What keeps you awake at night?

  • It’s not competition, but governments and how quickly they can evolve or change views.
  • A lot of disruption is caused by governments and how they impact business environments.
  • Things change so quickly in the public sphere nowadays (Turkey, China, Russia, Middle East…) that it’s difficult to keep up.

Questions & Answers:
What’s your view about shared resources?

  1. On the long run, GE plans to massively increase the part of shared services from around 30 % to 70 %.

How can you foster people that are capable of going broad and deep?

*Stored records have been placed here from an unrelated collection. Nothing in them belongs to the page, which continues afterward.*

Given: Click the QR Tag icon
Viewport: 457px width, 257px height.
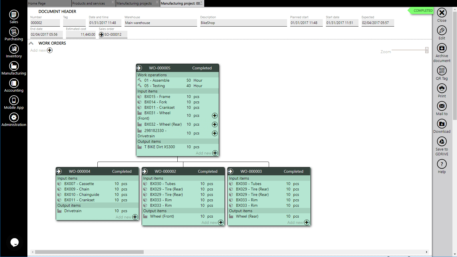Looking at the screenshot, I should tap(442, 71).
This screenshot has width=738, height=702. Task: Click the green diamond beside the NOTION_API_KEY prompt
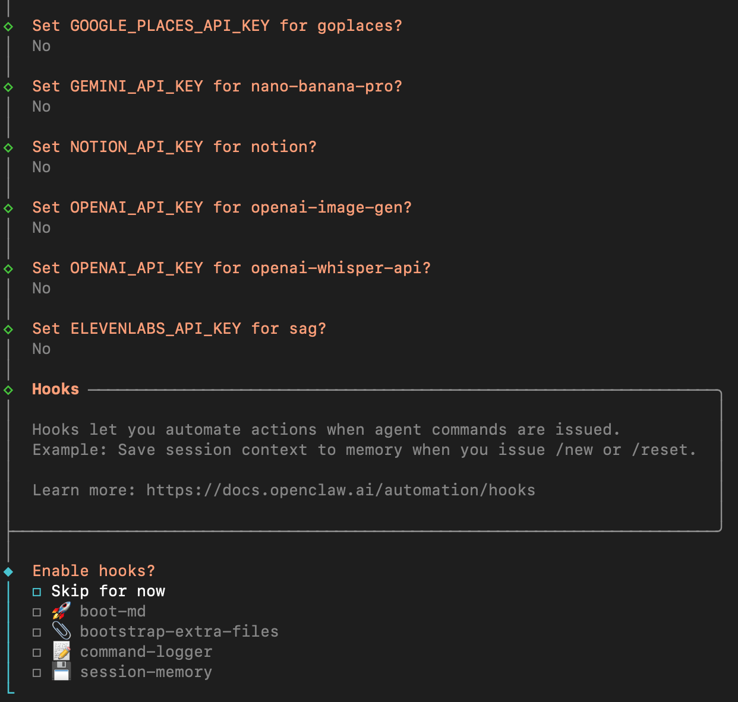point(8,147)
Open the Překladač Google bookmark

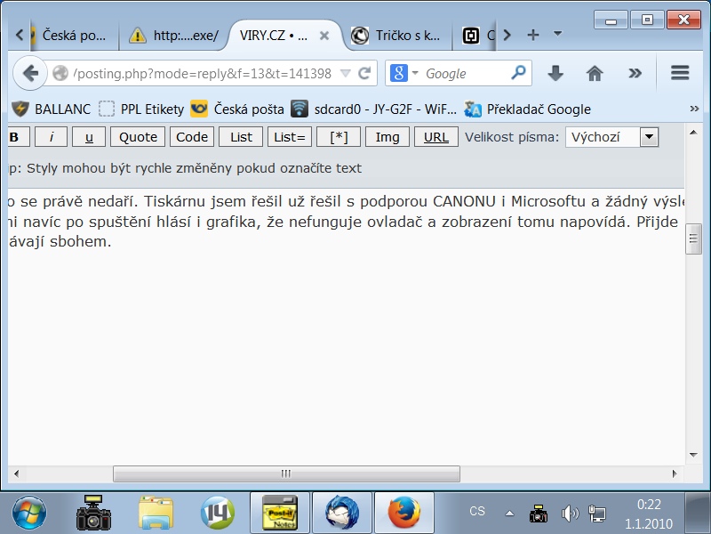[x=528, y=109]
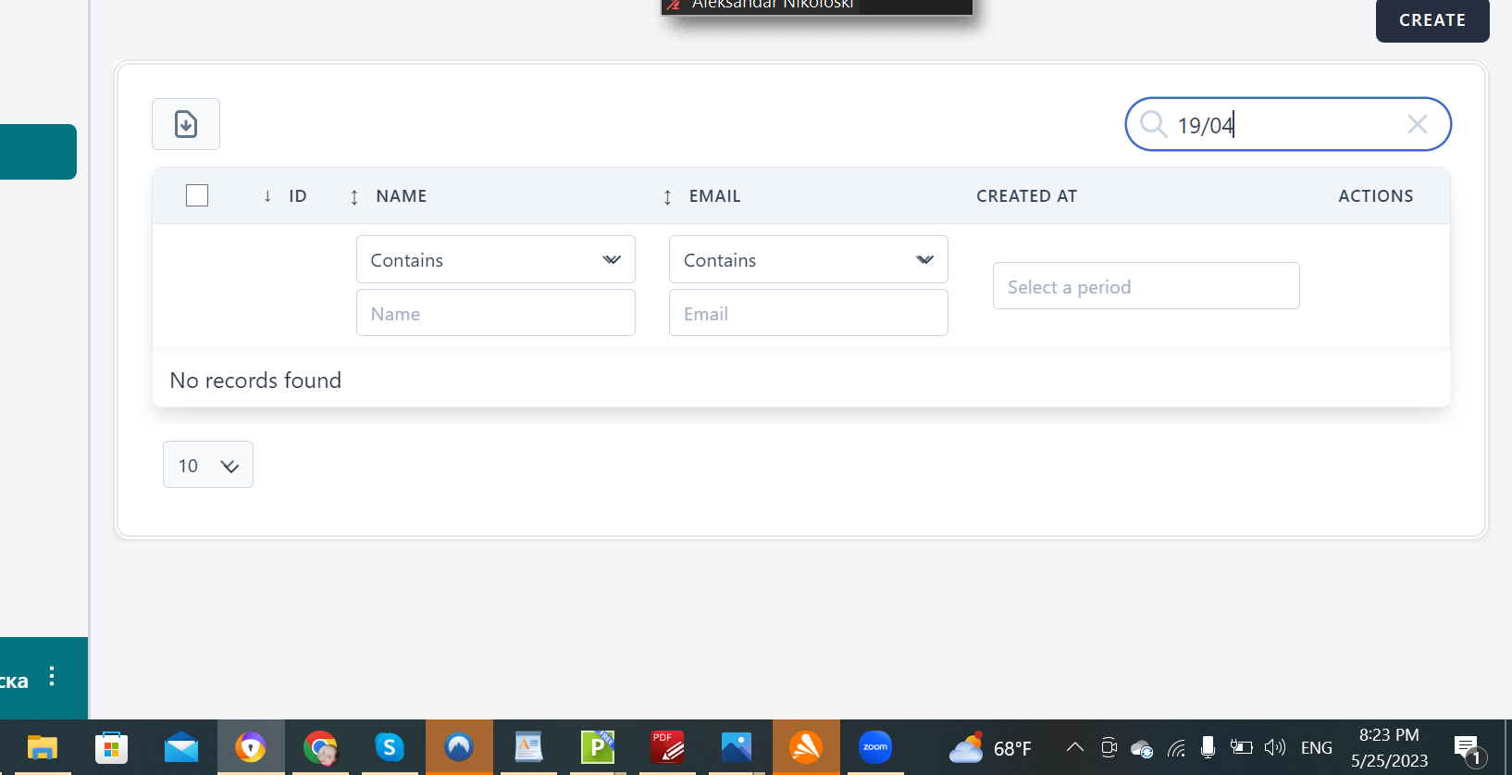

  • It’s more difficult today than 20 years ago, but you still have to find ways to do it; back in the 80s things were easier: the US economy grew by 4 % per year (the biggest economy in the world), so you could be more general about your assumptions; everybody knew the GE brand and where things were headed.
  • Today executives have to have a much more developed depth of domain knowledge taking into account numerous external factors such as technology, society, economics, etc. that are sometimes contradictory and always volatile and complex to understand.
  • One of the ways to do that is to stay in jobs longer, which gives you a better understanding of the issues over a longer time period; you have to see cycles and understand how they work.
  • When you don’t have enough challenging questions to ask or ideas for changes and improvements, then you might start thinking of leaving the business to somebody else.

Other questions/remarks:

  • View on UK and its position towards Europe: it’s a complicated question, but he still thinks of UK as part of Europe. « You have to be in it when things are really bad to be in it when times are good ». It’s a dangerous move to break out now.
  • What made you a good top executive? The shocks. You need to have a good sense and understanding of tale risks.
  • Salary discussion: people have the right to feel uncomfortable with high executive salaries; we have to understand their being cynical; the only way out is competitiveness, growth, innovation and the job creation that comes with it; you need to get through that anger.
  • Energy transition: they put a bad name tag on IT (“green”). By this, IT became the business of some elites; if you speak more about energy efficiency, reduced costs, etc. it would be more largely accepted.
  • Robustness to disruptive innovation: it’s a very formal process; you need a lot of cash, which helps against black swan risks; the Chief Marketing Officer at GE is also the Chief Disrupter. GE has to play offense and defense at the same time. (Example: Industrial internet).
  • One of the most serious battles is the war for talent.
  • Healthcare and housing are amazing businesses where a lot of disruption is going on; but the business models will change; e-health is a big pusher; for GE that means that it has to become more agile!